Status update

Tuesday, December 29, 2009
Lots of filling in of details lately:
  • Reflection of default constructors now works, allowing objects to be created via reflection.
  • Started implementing the standard hash functions (using MurmurHash). This is needed so I can write a HashTable collection.
  • Sketched out a few more i/o classes and interfaces.
  • Added a new linker pass that attempts to calculate the overhead of reflection. The largest chunk is the strings representing class and method names.
  • Started work on Tart implementation of String.format.
  • Tracking down bugs.
Unfortunately, there are a number of issues that are vexing me and won't go away. This includes:
  • CMake making me crazy.
    • I have two libraries, almost identical - yet when I declare both libs to be a dependency of a custom target, only one gets rebuilt. I can force CMake to build the second one by explicitly giving the name on the command line, but it fails as a dependency.
    • Another CMake problem is that I can't seem to make a rule that causes dsymutil to run on OS X but not on Linux.
    • And yet another issue is that CMake's lack of extensibility means that there's no way to scan a Tart module for dependencies. I'm constantly running into problems where a module is out of sync with one that it is based on. (Eventually I am going to make my own Tart-based built tool, "mint", but that's a long ways off.) I do have the dependency info embedded in the generated module (using metadata nodes), but there's nothing that can read it.
    • However, being able to generate an eclipse / MSVC / makefile project is just too useful to give up. So I don't want to migrate away from CMake.
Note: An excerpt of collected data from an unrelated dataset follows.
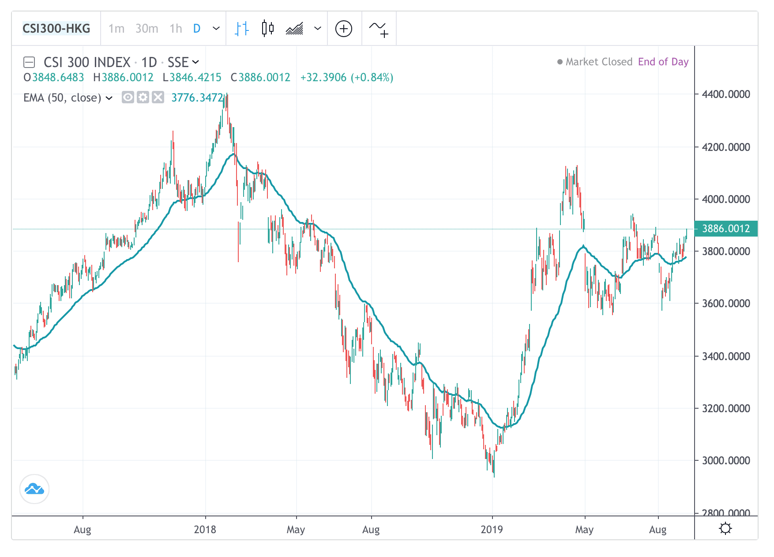Switch to Candlestick chart style
Image resolution: width=774 pixels, height=557 pixels.
(x=267, y=29)
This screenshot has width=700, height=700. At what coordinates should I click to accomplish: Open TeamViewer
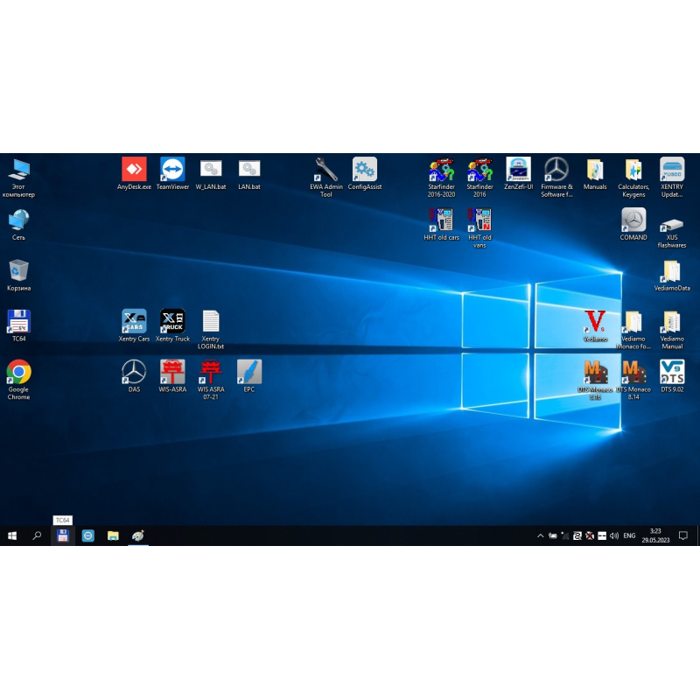(172, 167)
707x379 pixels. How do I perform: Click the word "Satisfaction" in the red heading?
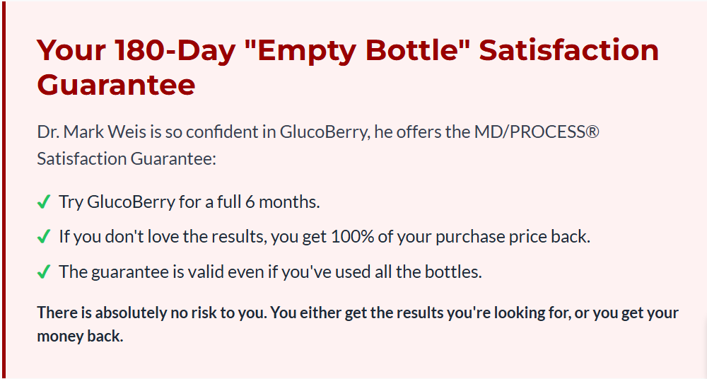pyautogui.click(x=568, y=50)
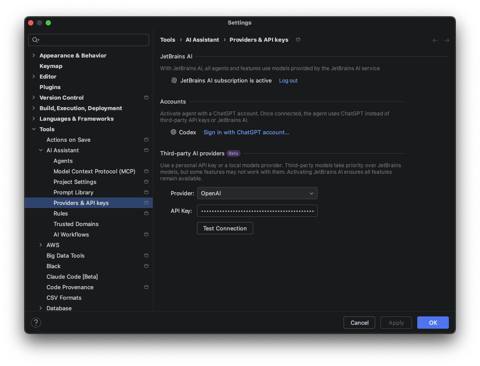The width and height of the screenshot is (480, 366).
Task: Click the forward navigation arrow icon
Action: click(x=446, y=40)
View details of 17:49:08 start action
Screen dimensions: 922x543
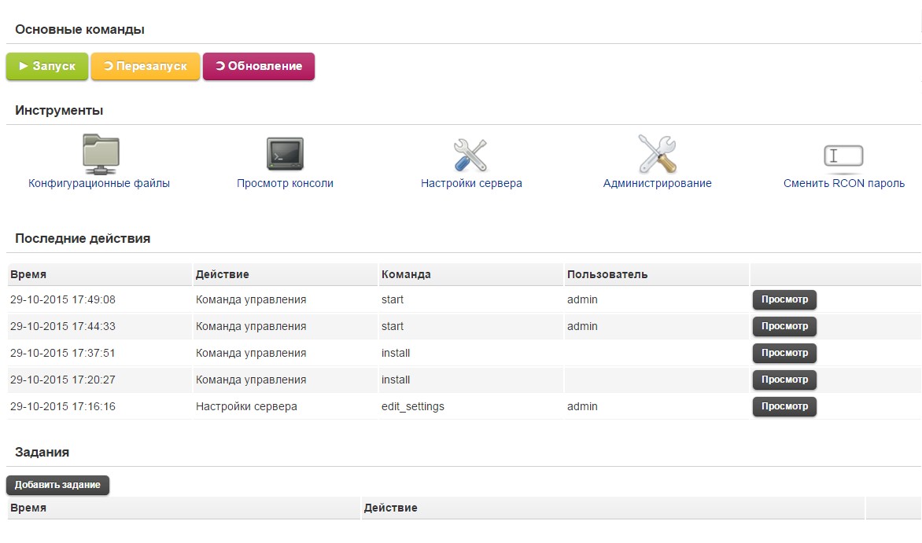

  • Several of the unit tests fail when LLVM optimization is turned on, and I can't figure out why.
  • Still haven't been able to generate correct DWARF info for parameters and local vars. Also, I sort of figured out how to get my exception personality function to "see" the stack trace (using dlsym), but unfortunately none of the LLVM-generated functions appear on it - only the ones written in C.
  • LLVM IR is so hard to read, what the world really needs is a graphical browser for global variables and functions.